## Description of the task
Quote the entries that follow exactly, leaving none out.
===== Records =====
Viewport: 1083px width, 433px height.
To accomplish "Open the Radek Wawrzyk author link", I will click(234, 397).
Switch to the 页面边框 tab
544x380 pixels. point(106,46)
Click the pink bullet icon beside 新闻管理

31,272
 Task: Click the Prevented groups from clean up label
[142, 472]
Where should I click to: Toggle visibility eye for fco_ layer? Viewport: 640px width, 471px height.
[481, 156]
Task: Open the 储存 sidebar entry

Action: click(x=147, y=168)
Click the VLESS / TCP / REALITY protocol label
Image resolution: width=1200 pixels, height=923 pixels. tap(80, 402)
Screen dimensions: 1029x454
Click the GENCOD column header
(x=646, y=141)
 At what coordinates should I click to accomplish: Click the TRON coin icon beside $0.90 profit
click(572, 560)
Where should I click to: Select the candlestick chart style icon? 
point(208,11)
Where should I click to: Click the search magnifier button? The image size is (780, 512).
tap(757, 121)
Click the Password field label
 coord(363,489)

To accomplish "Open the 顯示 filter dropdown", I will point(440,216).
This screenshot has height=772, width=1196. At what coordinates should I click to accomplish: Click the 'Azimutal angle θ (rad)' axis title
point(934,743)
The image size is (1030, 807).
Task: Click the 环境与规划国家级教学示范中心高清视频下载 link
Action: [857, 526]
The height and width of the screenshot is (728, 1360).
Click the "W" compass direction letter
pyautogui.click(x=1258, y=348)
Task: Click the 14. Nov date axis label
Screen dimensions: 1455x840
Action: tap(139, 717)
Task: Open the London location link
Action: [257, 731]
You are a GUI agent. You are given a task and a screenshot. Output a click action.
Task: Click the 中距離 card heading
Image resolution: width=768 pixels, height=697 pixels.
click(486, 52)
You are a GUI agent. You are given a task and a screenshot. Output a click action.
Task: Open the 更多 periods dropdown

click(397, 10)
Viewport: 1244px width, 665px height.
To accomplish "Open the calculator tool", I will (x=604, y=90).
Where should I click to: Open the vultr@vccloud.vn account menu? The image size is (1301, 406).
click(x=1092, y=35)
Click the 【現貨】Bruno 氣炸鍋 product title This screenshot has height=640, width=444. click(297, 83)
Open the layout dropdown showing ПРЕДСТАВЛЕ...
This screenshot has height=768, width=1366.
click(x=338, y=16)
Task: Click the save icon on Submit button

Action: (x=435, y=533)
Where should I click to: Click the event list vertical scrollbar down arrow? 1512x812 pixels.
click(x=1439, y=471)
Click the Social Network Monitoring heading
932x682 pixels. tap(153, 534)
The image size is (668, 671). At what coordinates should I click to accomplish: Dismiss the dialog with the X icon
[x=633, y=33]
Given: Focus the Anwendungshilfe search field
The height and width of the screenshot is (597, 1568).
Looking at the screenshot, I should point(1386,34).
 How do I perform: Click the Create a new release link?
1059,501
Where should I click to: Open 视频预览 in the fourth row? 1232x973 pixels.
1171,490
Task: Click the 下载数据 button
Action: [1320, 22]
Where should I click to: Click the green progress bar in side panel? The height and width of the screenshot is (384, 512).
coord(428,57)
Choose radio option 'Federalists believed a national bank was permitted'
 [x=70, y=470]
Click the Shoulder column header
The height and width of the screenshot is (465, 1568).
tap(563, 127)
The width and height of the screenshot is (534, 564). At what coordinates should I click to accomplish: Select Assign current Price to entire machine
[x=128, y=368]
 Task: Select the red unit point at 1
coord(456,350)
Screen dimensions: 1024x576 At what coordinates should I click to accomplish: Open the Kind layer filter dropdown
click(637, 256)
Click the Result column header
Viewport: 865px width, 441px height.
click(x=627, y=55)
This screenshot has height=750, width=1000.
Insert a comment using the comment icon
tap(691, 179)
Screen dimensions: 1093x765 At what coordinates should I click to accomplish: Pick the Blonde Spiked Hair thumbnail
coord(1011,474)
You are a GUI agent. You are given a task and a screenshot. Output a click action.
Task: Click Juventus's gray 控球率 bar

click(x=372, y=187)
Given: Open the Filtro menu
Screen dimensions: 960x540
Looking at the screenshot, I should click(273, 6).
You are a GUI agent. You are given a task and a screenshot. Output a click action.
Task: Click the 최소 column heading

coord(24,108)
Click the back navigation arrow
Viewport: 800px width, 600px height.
=====
## Solved problem
Viewport: 1083px width, 433px height.
To accomplish "Open the Radek Wawrzyk author link", I will click(234, 397).
Switch to the 页面边框 tab
544x380 pixels. point(106,46)
Click the pink bullet icon beside 新闻管理

31,272
 Task: Click the Prevented groups from clean up label
[142, 472]
Where should I click to: Toggle visibility eye for fco_ layer? Viewport: 640px width, 471px height.
[481, 156]
Task: Open the 储存 sidebar entry

Action: click(x=147, y=168)
Click the VLESS / TCP / REALITY protocol label
Image resolution: width=1200 pixels, height=923 pixels. tap(80, 402)
Screen dimensions: 1029x454
Click the GENCOD column header
(x=646, y=141)
 At what coordinates should I click to accomplish: Click the TRON coin icon beside $0.90 profit
click(572, 560)
Where should I click to: Select the candlestick chart style icon? 
point(208,11)
Where should I click to: Click the search magnifier button? The image size is (780, 512).
tap(757, 121)
Click the Password field label
 coord(363,489)

To accomplish "Open the 顯示 filter dropdown", I will point(440,216).
This screenshot has height=772, width=1196. At what coordinates should I click to accomplish: Click the 'Azimutal angle θ (rad)' axis title
point(934,743)
The image size is (1030, 807).
Task: Click the 环境与规划国家级教学示范中心高清视频下载 link
Action: [857, 526]
The height and width of the screenshot is (728, 1360).
Click the "W" compass direction letter
pyautogui.click(x=1258, y=348)
Task: Click the 14. Nov date axis label
Screen dimensions: 1455x840
Action: tap(139, 717)
Task: Open the London location link
Action: [257, 731]
You are a GUI agent. You are given a task and a screenshot. Output a click action.
Task: Click the 中距離 card heading
Image resolution: width=768 pixels, height=697 pixels.
click(486, 52)
You are a GUI agent. You are given a task and a screenshot. Output a click action.
Task: Open the 更多 periods dropdown

click(397, 10)
Viewport: 1244px width, 665px height.
To accomplish "Open the calculator tool", I will (x=604, y=90).
Where should I click to: Open the vultr@vccloud.vn account menu? The image size is (1301, 406).
click(x=1092, y=35)
Click the 【現貨】Bruno 氣炸鍋 product title This screenshot has height=640, width=444. click(297, 83)
Open the layout dropdown showing ПРЕДСТАВЛЕ...
This screenshot has height=768, width=1366.
click(x=338, y=16)
Task: Click the save icon on Submit button

Action: (x=435, y=533)
Where should I click to: Click the event list vertical scrollbar down arrow? 1512x812 pixels.
click(x=1439, y=471)
Click the Social Network Monitoring heading
932x682 pixels. tap(153, 534)
The image size is (668, 671). At what coordinates should I click to accomplish: Dismiss the dialog with the X icon
[x=633, y=33]
Given: Focus the Anwendungshilfe search field
The height and width of the screenshot is (597, 1568).
Looking at the screenshot, I should point(1386,34).
 How do I perform: Click the Create a new release link?
1059,501
Where should I click to: Open 视频预览 in the fourth row? 1232x973 pixels.
1171,490
Task: Click the 下载数据 button
Action: [1320, 22]
Where should I click to: Click the green progress bar in side panel? The height and width of the screenshot is (384, 512).
coord(428,57)
Choose radio option 'Federalists believed a national bank was permitted'
 [x=70, y=470]
Click the Shoulder column header
The height and width of the screenshot is (465, 1568).
tap(563, 127)
The width and height of the screenshot is (534, 564). At what coordinates should I click to accomplish: Select Assign current Price to entire machine
[x=128, y=368]
 Task: Select the red unit point at 1
coord(456,350)
Screen dimensions: 1024x576 At what coordinates should I click to accomplish: Open the Kind layer filter dropdown
click(637, 256)
Click the Result column header
Viewport: 865px width, 441px height.
click(x=627, y=55)
This screenshot has height=750, width=1000.
Insert a comment using the comment icon
tap(691, 179)
Screen dimensions: 1093x765 At what coordinates should I click to accomplish: Pick the Blonde Spiked Hair thumbnail
coord(1011,474)
You are a GUI agent. You are given a task and a screenshot. Output a click action.
Task: Click Juventus's gray 控球率 bar

click(x=372, y=187)
Given: Open the Filtro menu
Screen dimensions: 960x540
Looking at the screenshot, I should click(273, 6).
You are a GUI agent. You are given a task and a screenshot. Output a click action.
Task: Click the 최소 column heading

coord(24,108)
Click the back navigation arrow
Viewport: 800px width, 600px height.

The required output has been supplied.